Historical Omertà

Menopause is an inescapable fact of life. Why is history silent on it?

© Philip Mould Ltd, London/Bridgeman Images.
Katherine of Aragon, by Lucas Horenbout, c.1525 © Philip Mould Ltd, London/Bridgeman Images.

Mariella Frostrup, Kate Codrington, Davina McCall and others have recently been on a mission to end present-day silence around the menopause. But the omertà is deeply historical. The term was only coined in 1821. Some scholars argue it was not historically recognised as a condition.

Though technically meaning the cessation of menstruation, ‘menopause’ and ‘pre-’ or ‘perimenopause’ are commonly used as labels for a cluster of debilitating conditions. Each woman’s experience is unique but the most common symptoms include disturbed sleep and fatigue, night sweats and hot flushes, headaches, muscle tension, ‘brain fog’, memory loss, irritability, mood swings, moments of intense rage, loss of libido and genital discomfort, anxiety attacks and shortness of breath, dizziness, restless legs, gastric problems, low mood to severe depression and a sense of attack on one’s identity (gender, beauty, youth, intelligence and usefulness): symptoms that are commonly belittled, are together disabling and, one suspects, would have been taken very seriously if they affected men.

Most scholars say menopause was not a major concern in the early modern period and point to the lack of cures or treatments in receipt books. If treatments for menopause are lacking, that does not tell us that it didn’t bother women: rather it tells us that menopause was seen as being as unavoidable and irreversible as ageing, and had not yet been pathologised.

Nor is it entirely absent from such literature anyway. One example: An Account of the Causes of some particular rebellious distempers, published in 1670, recommends a ‘True Balsamick Electuary’ that women should have recourse to ‘at such time as the Courses of Nature are about to leave them’ or else suffer ‘vapours, flushings all over the body, the Whites in abundance, pursiness at stomach, loss of appetite, cholicks, faintings, and other the like Weaknesses and Indispositions’. It certainly sounds like menopause was a recognised condition.

Often when the menopause makes it into history, it is from the perspective of its consequences for men. Katherine of Aragon’s likely menopause in her 40s in the 1520s is given as explanation for why Henry VIII left her. But what did it mean for Katherine’s experience? There is every chance that as her husband had his illegitimate son ennobled, started a new affair and sought to annul their marriage, she handled these emotional upsets against a background of fatigue, pain and anxiety. Reports of her response to Henry’s self-delusion show no lack of articulacy but her experience may have felt quite different.

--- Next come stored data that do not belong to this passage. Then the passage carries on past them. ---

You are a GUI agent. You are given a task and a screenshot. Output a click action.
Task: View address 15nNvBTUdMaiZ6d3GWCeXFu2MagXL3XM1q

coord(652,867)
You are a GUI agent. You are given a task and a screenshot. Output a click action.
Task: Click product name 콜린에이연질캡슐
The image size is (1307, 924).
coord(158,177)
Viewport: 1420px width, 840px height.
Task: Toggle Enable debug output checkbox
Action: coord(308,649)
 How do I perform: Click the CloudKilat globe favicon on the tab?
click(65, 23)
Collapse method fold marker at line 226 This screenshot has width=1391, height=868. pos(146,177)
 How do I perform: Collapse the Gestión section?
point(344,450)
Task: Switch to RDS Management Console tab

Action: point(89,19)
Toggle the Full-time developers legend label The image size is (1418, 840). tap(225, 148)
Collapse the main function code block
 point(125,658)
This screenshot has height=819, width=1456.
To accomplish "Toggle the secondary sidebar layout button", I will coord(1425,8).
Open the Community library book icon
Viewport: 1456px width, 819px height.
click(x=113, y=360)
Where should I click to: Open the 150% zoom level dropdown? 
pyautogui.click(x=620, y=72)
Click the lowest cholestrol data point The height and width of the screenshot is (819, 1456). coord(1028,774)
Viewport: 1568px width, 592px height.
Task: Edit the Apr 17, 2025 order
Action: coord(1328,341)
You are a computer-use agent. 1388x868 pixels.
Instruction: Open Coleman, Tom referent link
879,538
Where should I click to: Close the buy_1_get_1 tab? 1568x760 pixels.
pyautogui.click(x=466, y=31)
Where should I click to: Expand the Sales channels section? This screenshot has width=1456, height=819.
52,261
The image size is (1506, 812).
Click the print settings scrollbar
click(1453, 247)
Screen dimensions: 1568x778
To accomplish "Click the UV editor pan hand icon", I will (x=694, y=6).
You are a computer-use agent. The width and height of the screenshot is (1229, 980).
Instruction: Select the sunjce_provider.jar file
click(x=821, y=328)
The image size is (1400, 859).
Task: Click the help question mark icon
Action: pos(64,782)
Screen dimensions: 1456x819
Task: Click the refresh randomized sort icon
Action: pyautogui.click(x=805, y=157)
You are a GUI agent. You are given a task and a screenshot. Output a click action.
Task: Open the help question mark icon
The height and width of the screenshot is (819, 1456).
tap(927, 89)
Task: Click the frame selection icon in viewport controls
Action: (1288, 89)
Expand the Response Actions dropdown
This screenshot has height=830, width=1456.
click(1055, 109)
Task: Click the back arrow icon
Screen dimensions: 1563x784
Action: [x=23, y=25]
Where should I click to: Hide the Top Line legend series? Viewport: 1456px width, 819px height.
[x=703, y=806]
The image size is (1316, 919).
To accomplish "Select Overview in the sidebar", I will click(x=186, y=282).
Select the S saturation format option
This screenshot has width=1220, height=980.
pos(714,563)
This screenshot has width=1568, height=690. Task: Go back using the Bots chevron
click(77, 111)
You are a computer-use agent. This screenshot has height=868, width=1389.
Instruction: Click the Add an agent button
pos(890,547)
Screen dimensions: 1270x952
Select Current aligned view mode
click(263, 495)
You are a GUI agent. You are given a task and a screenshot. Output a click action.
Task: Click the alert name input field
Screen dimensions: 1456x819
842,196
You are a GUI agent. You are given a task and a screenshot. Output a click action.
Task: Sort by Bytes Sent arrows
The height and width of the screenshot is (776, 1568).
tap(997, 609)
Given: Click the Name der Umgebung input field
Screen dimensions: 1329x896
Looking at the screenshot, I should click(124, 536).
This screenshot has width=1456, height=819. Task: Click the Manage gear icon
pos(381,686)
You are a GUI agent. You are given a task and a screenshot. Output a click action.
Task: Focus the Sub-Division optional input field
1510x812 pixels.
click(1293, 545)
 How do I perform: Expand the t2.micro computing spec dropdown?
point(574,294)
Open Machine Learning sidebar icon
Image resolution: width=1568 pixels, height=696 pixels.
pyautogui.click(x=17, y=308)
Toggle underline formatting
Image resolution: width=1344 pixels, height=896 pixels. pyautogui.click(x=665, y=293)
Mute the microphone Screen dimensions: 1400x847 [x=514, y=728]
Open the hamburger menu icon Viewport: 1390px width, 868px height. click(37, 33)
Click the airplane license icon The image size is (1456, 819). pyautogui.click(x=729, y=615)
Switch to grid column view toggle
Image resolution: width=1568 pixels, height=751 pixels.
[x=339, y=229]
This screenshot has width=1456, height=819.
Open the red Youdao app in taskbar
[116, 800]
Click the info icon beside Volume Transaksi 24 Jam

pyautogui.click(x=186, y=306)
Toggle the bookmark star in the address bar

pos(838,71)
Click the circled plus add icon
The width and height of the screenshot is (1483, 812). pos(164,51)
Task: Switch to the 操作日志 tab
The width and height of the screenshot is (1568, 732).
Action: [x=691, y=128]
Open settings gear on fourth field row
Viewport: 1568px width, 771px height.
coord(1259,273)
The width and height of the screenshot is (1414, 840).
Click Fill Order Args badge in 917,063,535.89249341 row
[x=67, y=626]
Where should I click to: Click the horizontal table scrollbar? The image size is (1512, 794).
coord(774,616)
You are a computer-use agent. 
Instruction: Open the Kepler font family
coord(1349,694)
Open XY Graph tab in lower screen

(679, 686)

Or there’s the witch-hunts. Lyndal Roper has demonstrated that the women accused of witchcraft were singled out, not just because they were old, but because, being menopausal and postmenopausal, they were no longer fertile. Envy was thought to prompt older women to attack fecund young mothers. Might menopausal moments of intense anger explain witches’ reputations for cantankerousness?

The link between menopause and evil should not surprise. Anna Graham has argued that one of Shakespeare’s most famous speeches refers to the menopause. In Lady Macbeth’s ‘unsex me here’ soliloquy, she summons the courage to commit murder, but in so doing refers to ‘thick blood’ (the common phrase for blood that could no longer be purged), ‘the visitings of nature’ (menstruation) and breasts that give gall instead of milk. All these changes will leave a woman who is ‘unsexed’ and can be filled with ‘direst cruelty’.

Humoral theory suggested that, without a monthly bleed, older women would become unbalanced. In The Woman’s Doctour (1652), Nicholaas Fonteyn warns that the unpurged blood ‘would turn to rank poison should it remaine in the body and putrify’. Postmenopausal women were a form of Other – distinct from gender-conforming younger women.

And, yet, all this is to see them as men did. What we need to add back into history is women’s experiences of this inescapable part of their lives.


Suzannah Lipscomb is author of The Voices of Nîmes: Women, Sex and Marriage in Early Modern Languedoc (Oxford University Press, 2019), host of the Not Just the Tudors podcast and Professor Emerita at the University of Roehampton.